Complex Concepts Simplified
- Concurrent-causation doctrine (Texas): When a loss results from both covered and excluded causes, and those causes cannot be separated, coverage is barred. If they can be separated, the insured may recover only for the portion caused solely by the covered peril.
- Segregation of damages: The insured must present evidence—often expert testimony—either that a covered peril alone caused the loss or that allows a jury to apportion damages between covered and excluded causes. Without such evidence, recovery fails.
- Repair-cost estimates vs. causation evidence: An estimate lists what it would cost to repair; it typically does not identify what caused the damage. Courts require causation evidence (e.g., engineering reports, expert opinions) to connect damage to covered perils and to exclude or apportion out non-covered causes.
- Business records affidavit: A mechanism to authenticate a document as a record kept in the ordinary course of business. Authentication addresses admissibility, not substance. An authenticated estimate without causation analysis still fails to show that damage was caused by covered perils.
- Summary judgment: Granted when there is no genuine dispute of material fact and the movant is entitled to judgment as a matter of law. The nonmovant must produce admissible evidence sufficient for a reasonable jury to find in their favor on essential elements—here, causation and segregation.

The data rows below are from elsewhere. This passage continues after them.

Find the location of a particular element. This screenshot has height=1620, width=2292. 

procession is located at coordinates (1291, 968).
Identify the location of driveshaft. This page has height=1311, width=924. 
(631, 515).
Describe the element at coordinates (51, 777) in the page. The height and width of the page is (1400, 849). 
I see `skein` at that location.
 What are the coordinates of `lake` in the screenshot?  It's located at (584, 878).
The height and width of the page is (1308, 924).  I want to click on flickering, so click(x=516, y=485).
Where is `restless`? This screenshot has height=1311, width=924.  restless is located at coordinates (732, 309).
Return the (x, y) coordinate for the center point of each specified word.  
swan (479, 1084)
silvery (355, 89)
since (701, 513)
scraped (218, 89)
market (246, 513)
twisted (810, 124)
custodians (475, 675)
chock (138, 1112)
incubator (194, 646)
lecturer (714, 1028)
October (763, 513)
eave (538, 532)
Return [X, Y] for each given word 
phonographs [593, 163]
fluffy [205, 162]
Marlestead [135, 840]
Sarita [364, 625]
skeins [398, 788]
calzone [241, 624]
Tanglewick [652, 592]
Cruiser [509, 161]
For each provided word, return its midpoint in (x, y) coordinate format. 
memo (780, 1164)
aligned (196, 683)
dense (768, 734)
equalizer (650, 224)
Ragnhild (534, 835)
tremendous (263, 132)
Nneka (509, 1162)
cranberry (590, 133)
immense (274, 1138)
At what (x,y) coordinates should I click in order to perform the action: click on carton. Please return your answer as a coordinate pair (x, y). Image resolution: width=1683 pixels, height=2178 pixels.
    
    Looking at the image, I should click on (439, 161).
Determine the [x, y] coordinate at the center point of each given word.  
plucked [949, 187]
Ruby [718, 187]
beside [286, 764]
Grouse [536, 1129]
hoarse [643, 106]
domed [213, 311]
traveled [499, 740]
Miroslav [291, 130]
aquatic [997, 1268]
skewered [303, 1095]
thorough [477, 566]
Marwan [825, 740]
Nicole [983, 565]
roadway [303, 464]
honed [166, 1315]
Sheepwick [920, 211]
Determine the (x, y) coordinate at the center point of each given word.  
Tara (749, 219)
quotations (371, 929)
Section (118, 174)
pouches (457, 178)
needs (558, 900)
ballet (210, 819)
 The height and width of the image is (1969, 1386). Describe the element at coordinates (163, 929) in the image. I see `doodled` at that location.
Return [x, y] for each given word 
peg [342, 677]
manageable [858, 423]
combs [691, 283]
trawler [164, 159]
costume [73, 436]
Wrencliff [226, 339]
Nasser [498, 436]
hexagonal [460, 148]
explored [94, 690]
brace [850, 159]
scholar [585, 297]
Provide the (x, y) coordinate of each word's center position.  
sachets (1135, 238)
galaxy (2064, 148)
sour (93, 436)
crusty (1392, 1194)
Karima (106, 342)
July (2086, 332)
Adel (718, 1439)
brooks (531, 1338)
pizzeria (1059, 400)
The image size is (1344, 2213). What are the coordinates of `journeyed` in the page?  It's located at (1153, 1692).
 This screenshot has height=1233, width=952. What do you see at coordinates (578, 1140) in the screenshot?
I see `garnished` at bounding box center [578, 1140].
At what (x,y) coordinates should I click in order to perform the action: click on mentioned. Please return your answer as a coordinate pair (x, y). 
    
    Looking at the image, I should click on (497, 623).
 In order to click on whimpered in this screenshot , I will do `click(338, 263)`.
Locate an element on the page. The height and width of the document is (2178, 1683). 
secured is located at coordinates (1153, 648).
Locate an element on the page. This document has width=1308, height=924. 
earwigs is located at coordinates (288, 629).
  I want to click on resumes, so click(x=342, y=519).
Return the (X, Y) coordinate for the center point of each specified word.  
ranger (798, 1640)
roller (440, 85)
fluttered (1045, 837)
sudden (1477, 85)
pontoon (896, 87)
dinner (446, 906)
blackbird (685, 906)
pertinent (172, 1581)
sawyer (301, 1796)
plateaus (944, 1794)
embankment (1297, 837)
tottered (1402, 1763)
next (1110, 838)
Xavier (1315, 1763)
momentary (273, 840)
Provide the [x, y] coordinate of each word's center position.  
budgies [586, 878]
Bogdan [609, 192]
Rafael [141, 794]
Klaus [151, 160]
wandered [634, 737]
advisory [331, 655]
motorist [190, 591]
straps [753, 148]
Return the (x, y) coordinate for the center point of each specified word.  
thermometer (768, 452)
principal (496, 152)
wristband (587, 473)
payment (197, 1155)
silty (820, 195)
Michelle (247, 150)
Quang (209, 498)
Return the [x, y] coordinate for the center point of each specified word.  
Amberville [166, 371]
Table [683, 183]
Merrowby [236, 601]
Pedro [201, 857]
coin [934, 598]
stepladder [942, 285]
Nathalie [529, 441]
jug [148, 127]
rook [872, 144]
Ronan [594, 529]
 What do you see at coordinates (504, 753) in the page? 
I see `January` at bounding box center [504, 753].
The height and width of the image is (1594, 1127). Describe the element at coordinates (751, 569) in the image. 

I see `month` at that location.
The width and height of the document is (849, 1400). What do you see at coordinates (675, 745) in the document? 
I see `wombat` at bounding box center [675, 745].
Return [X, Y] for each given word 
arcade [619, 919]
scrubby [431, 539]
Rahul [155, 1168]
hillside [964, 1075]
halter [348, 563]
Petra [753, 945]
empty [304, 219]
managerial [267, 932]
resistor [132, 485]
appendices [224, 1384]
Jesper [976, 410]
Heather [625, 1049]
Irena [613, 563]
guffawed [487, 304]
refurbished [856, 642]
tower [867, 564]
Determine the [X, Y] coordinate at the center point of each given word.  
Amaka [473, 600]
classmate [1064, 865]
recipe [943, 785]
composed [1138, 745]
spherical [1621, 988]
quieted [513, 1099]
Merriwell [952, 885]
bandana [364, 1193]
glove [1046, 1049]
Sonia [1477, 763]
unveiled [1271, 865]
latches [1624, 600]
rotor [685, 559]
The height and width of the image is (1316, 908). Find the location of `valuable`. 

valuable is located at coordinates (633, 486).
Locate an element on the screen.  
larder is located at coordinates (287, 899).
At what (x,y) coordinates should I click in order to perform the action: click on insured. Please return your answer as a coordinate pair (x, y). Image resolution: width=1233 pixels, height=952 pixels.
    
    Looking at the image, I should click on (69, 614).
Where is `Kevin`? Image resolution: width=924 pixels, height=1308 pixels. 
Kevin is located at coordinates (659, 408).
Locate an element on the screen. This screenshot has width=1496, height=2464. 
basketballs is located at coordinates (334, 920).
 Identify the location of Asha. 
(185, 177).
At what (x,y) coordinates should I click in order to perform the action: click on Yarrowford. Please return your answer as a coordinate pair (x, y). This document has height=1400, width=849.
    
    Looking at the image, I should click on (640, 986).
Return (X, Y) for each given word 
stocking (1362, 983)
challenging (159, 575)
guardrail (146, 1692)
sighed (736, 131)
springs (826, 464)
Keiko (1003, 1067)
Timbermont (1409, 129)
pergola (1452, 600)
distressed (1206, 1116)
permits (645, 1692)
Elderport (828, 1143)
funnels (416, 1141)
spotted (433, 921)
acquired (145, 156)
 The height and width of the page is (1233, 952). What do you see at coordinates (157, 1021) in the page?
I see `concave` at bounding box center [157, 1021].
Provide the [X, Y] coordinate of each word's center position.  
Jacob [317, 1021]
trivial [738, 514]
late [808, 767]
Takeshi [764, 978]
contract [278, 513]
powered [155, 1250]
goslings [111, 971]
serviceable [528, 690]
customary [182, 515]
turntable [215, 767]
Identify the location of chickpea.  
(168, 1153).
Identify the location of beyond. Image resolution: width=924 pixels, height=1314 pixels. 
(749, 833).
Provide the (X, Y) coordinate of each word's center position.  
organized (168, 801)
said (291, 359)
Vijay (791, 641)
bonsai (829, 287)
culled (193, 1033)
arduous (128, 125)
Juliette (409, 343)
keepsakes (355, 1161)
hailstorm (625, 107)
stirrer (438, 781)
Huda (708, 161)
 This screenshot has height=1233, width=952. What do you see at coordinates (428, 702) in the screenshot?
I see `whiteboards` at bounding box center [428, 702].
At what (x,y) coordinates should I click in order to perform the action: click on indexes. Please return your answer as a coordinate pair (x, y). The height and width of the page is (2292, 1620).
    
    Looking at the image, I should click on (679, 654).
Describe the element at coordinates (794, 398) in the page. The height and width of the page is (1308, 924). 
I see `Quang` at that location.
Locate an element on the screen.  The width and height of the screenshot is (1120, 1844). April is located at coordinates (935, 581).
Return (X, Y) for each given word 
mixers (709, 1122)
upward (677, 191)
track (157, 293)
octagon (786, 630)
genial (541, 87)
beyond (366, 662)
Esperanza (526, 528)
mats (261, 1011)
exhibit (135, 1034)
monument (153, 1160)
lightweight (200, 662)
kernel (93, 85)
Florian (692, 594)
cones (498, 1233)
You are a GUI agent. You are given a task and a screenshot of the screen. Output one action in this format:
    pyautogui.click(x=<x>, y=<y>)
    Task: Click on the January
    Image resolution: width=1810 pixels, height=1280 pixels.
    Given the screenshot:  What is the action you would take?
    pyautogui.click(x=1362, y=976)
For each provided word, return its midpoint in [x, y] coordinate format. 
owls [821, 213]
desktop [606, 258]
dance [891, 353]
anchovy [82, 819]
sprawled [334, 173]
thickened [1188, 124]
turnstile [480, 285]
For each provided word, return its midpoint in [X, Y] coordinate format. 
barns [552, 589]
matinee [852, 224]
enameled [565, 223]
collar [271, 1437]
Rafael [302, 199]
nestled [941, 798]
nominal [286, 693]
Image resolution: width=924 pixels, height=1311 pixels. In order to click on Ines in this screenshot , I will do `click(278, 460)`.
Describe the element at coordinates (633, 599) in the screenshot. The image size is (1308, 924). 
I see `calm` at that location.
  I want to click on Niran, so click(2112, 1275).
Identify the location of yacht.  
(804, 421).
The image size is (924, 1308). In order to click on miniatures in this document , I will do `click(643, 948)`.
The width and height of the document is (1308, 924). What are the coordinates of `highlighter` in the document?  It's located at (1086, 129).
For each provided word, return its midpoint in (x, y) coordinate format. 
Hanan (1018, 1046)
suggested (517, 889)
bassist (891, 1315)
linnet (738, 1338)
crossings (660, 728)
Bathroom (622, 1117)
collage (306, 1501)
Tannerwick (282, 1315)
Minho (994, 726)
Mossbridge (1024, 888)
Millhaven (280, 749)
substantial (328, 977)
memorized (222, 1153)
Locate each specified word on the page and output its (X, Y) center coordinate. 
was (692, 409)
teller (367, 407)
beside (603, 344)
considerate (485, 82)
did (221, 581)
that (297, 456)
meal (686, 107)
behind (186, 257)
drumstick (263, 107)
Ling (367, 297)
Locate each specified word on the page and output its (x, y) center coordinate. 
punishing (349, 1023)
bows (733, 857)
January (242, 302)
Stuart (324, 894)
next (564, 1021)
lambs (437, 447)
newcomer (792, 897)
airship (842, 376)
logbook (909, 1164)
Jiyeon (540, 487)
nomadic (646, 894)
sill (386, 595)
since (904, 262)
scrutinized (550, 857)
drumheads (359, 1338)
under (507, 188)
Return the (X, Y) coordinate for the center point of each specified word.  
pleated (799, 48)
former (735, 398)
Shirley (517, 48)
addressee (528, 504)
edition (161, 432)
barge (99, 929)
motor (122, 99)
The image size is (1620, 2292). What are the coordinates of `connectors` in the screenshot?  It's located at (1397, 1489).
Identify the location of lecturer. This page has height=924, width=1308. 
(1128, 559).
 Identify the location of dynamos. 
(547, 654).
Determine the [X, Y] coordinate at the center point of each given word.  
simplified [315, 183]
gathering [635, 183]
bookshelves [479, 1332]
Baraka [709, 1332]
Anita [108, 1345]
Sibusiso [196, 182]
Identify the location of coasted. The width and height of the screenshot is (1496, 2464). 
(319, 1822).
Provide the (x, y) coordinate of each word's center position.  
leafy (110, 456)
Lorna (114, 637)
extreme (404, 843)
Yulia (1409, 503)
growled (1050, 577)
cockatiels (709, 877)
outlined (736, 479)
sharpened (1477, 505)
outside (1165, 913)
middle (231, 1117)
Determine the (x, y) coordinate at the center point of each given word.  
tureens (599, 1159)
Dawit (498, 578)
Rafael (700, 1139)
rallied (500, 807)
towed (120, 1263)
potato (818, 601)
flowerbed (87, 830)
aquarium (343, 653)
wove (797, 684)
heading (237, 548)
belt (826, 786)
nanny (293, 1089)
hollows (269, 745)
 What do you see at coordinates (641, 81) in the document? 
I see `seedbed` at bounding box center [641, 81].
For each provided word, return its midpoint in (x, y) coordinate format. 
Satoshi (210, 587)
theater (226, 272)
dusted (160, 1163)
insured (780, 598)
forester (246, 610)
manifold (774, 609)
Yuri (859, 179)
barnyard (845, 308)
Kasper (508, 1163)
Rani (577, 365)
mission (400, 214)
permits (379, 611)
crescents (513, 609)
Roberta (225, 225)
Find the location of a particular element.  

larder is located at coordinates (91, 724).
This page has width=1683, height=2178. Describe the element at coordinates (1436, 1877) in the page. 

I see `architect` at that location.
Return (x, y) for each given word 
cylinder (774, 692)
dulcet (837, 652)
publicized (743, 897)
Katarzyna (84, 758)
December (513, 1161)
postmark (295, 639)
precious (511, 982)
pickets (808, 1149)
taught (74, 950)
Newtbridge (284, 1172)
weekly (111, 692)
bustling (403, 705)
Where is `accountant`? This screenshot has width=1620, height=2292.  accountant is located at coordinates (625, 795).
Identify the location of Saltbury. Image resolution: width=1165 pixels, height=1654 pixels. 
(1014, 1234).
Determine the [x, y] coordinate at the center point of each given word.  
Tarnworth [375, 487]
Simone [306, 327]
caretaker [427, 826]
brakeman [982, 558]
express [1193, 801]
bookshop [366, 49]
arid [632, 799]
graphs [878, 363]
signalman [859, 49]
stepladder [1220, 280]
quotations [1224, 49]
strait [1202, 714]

- Rule 59(e) motion to alter or amend judgment: A post-judgment vehicle to correct manifest errors of law or fact or to consider newly discovered evidence. It is not a chance to present evidence that could have been offered earlier. Even newly considered materials must be outcome-determinative to warrant relief.
- Harmless error: An error that does not affect the outcome is disregarded on appeal. Here, any oversight in failing to recognize an affidavit was harmless because the proffered material would not change the result.
- Imperfect notice of appeal: Appellate courts may reach issues not perfectly identified in the notice when intent is plain and the appellee is not misled or prejudiced. This is discretionary and fact-specific; best practice remains strict compliance with FRAP 4.
- Forfeiture on appeal: Issues not briefed are forfeited; appellate courts will not review unchallenged rulings (e.g., the § 541.060(a)(3) claim here).
Conclusion
Mitchell v. Praetorian Insurance underscores a decisive evidentiary principle in Texas insurance cases: cost estimates do not equal causation. To survive summary judgment under the concurrent-causation doctrine, insureds must present competent proof that either a covered peril exclusively caused the loss or evidence enabling a jury to reasonably segregate covered from excluded damage. Authentication of documents is necessary but insufficient; the substance must address causation.
Procedurally, the case also illustrates the Fifth Circuit’s willingness, in limited circumstances, to review a Rule 59 denial despite an imperfect notice of appeal where intent is inferable and the appellee is not prejudiced. Nonetheless, practitioners should comply strictly with appellate rules to avoid jurisdictional pitfalls.
The opinion, though unpublished, coheres with Texas Supreme Court and Fifth Circuit precedent and will likely be cited for the straightforward proposition that, without causation and segregation evidence, insureds cannot reach a jury merely by submitting repair-cost figures. In short: no causation, no coverage—not at summary judgment.